WHAT TO PRODUCE: Would you retype every entry that follows without altering a word?

RECORDS PROVIDED:
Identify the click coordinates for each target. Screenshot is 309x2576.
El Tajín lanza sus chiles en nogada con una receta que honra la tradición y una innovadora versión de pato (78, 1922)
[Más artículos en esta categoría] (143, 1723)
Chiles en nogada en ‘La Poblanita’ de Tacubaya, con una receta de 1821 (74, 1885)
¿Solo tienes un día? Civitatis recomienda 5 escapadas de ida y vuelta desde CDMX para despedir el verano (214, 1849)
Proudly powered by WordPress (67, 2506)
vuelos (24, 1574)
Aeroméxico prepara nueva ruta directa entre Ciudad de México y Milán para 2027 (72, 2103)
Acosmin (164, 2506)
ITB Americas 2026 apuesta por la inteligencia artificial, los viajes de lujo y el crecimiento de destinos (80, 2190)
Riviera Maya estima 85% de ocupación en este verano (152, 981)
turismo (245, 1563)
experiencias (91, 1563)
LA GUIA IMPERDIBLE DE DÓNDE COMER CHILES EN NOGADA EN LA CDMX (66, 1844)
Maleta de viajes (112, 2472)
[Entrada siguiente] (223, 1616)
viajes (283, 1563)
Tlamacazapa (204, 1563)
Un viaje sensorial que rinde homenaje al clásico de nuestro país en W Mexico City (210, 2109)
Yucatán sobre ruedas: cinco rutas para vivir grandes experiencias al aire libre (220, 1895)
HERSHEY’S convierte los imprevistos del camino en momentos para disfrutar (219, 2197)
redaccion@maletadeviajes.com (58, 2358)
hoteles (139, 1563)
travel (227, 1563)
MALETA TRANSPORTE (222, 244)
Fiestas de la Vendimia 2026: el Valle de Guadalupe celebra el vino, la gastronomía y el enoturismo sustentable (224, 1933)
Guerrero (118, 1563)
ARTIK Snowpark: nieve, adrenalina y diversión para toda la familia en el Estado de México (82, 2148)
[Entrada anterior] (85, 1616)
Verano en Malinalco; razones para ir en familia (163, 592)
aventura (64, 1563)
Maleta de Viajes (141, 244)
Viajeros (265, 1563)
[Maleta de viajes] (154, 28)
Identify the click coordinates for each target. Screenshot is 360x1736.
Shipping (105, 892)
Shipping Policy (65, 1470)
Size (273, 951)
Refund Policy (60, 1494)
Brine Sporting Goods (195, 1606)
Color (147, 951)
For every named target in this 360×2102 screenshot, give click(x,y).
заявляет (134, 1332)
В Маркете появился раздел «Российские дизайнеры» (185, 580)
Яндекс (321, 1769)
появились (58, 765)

ANSWER TO THE PROBLEM:
Identify the click coordinates for each target. Screenshot is 309x2576.
El Tajín lanza sus chiles en nogada con una receta que honra la tradición y una innovadora versión de pato (78, 1922)
[Más artículos en esta categoría] (143, 1723)
Chiles en nogada en ‘La Poblanita’ de Tacubaya, con una receta de 1821 (74, 1885)
¿Solo tienes un día? Civitatis recomienda 5 escapadas de ida y vuelta desde CDMX para despedir el verano (214, 1849)
Proudly powered by WordPress (67, 2506)
vuelos (24, 1574)
Aeroméxico prepara nueva ruta directa entre Ciudad de México y Milán para 2027 (72, 2103)
Acosmin (164, 2506)
ITB Americas 2026 apuesta por la inteligencia artificial, los viajes de lujo y el crecimiento de destinos (80, 2190)
Riviera Maya estima 85% de ocupación en este verano (152, 981)
turismo (245, 1563)
experiencias (91, 1563)
LA GUIA IMPERDIBLE DE DÓNDE COMER CHILES EN NOGADA EN LA CDMX (66, 1844)
Maleta de viajes (112, 2472)
[Entrada siguiente] (223, 1616)
viajes (283, 1563)
Tlamacazapa (204, 1563)
Un viaje sensorial que rinde homenaje al clásico de nuestro país en W Mexico City (210, 2109)
Yucatán sobre ruedas: cinco rutas para vivir grandes experiencias al aire libre (220, 1895)
HERSHEY’S convierte los imprevistos del camino en momentos para disfrutar (219, 2197)
redaccion@maletadeviajes.com (58, 2358)
hoteles (139, 1563)
travel (227, 1563)
MALETA TRANSPORTE (222, 244)
Fiestas de la Vendimia 2026: el Valle de Guadalupe celebra el vino, la gastronomía y el enoturismo sustentable (224, 1933)
Guerrero (118, 1563)
ARTIK Snowpark: nieve, adrenalina y diversión para toda la familia en el Estado de México (82, 2148)
[Entrada anterior] (85, 1616)
Verano en Malinalco; razones para ir en familia (163, 592)
aventura (64, 1563)
Maleta de Viajes (141, 244)
Viajeros (265, 1563)
[Maleta de viajes] (154, 28)
Identify the click coordinates for each target. Screenshot is 360x1736.
Shipping (105, 892)
Shipping Policy (65, 1470)
Size (273, 951)
Refund Policy (60, 1494)
Brine Sporting Goods (195, 1606)
Color (147, 951)
For every named target in this 360×2102 screenshot, give click(x,y).
заявляет (134, 1332)
В Маркете появился раздел «Российские дизайнеры» (185, 580)
Яндекс (321, 1769)
появились (58, 765)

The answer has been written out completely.